Download or read book TRIPS and Access to Medicines written by Renata Curzel and published by Kluwer Law International B.V.. This book was released on 2020-12-10 with total page 325 pages. Available in PDF, EPUB and Kindle. Book excerpt: Although ideally a patent system for pharmaceuticals should serve to incentivize research into the development of new medicines, the COVID-19 pandemic has exposed the equal importance of drug access and affordability. This book, by focusing on the Brazilian rule which makes the grant of pharmaceutical patents dependent on the prior consent of the National Health Surveillance Agency (ANVISA), shows how the Brazilian model affords an example for other countries to follow in dealing with tensions between patent protection and the right to healthcare. Based on an empirical study in which the author examined 147 reports issued by ANVISA as a basis for its decisions, the book deals with such central questions concerning the interface of regulation and innovation in the patent system as the following: compatibility between ANVISA’s prior consent mechanism and the Trade-Related Aspects of Intellectual Property Rights (TRIPS) Agreement; how “evergreening” and “trivial patents” undermine public health and access to medicines; ways of correcting abuses of patent rights and controlling quality of patents; and the discourse on health as a human right. Along with her examination of ANVISA reports, the author analyzes how Article 229-C LPI, which introduced the need of ANVISA’s prior consent to the patent grant of pharmaceuticals in Brazil, has been interpreted in Brazilian case law. Interviews with Brazilian experts are also included. In its commitment to harmonizing patent rights and the right to access of affordable medicines, Brazil’s patent system for pharmaceuticals stands out as a workable response to the basic problem of access to medicines in the developing world. By describing the successes and failures in the Brazilian policy of promoting drug access, this book helps policymakers in developing and emerging countries to better explore TRIPS flexibilities when dealing with similar problems, and provides practitioners in the law of the World Trade Organization, patent law, competition law, and health law with a guide to how a more equitable pharmaceutical patenting system could work in practice.
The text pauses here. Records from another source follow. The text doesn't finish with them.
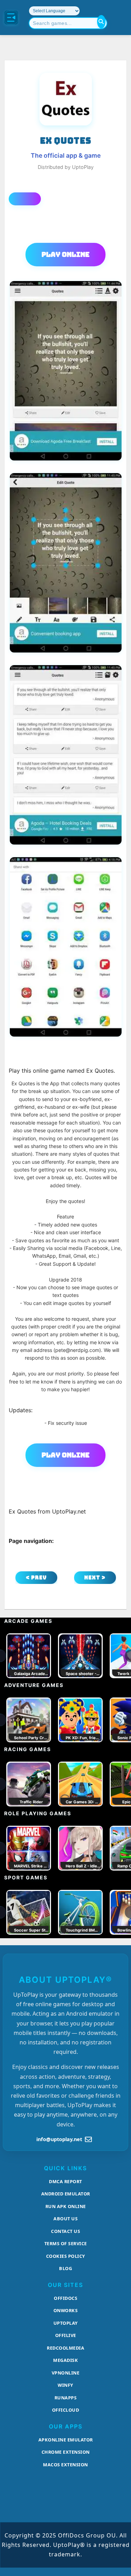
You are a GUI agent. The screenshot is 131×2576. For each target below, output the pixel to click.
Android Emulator (65, 2194)
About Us (65, 2218)
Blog (65, 2268)
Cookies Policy (65, 2256)
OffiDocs (65, 2298)
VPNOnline (66, 2373)
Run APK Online (65, 2206)
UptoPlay (65, 2323)
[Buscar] (101, 21)
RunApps (65, 2397)
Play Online (65, 254)
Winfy (65, 2385)
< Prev (36, 1577)
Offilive (65, 2335)
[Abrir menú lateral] (11, 18)
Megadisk (65, 2360)
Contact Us (65, 2231)
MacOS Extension (65, 2464)
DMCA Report (65, 2181)
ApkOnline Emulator (65, 2440)
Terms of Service (65, 2243)
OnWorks (65, 2310)
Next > (94, 1577)
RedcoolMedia (65, 2348)
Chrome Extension (66, 2452)
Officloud (65, 2410)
Download or read book Contemporary Issues in Pharmaceutical Patent Law written by Bryan Mercurio and published by Taylor & Francis. This book was released on 2017-02-17 with total page 258 pages. Available in PDF, EPUB and Kindle. Book excerpt: This collection reflects on contemporary and contentious issues in international rulemaking in regards to pharmaceutical patent law. With chapters from both well-established and rising scholars, the collection contributes to the understanding of the regulatory framework governing pharmaceutical patents as an integrated discipline through the assessment of relevant laws, trends and policy options. Focusing on patent law and related pharmaceutical regulations, the collection addresses the pressing issues governments face in an attempt to resolve policy dilemmas involving competing interests, needs and objectives. The common theme running throughout the collection is the need for policy and law makers to think and act in a systemic manner and to be more reflective and responsive in finding new solutions within and outside the patent system to the long-standing problems as well as emerging challenges

Download or read book Medical Treatment Decisions and the Law written by Francis and published by Bloomsbury Professional. This book was released on 2001-01-01 with total page 340 pages. Available in PDF, EPUB and Kindle. Book excerpt: Medical Treatment Decisions and the Law covers an increasingly important area of law, seeking to place medical decision-making in its context and to provide practical guidance to the solution of many problems likely to be encountered in practice.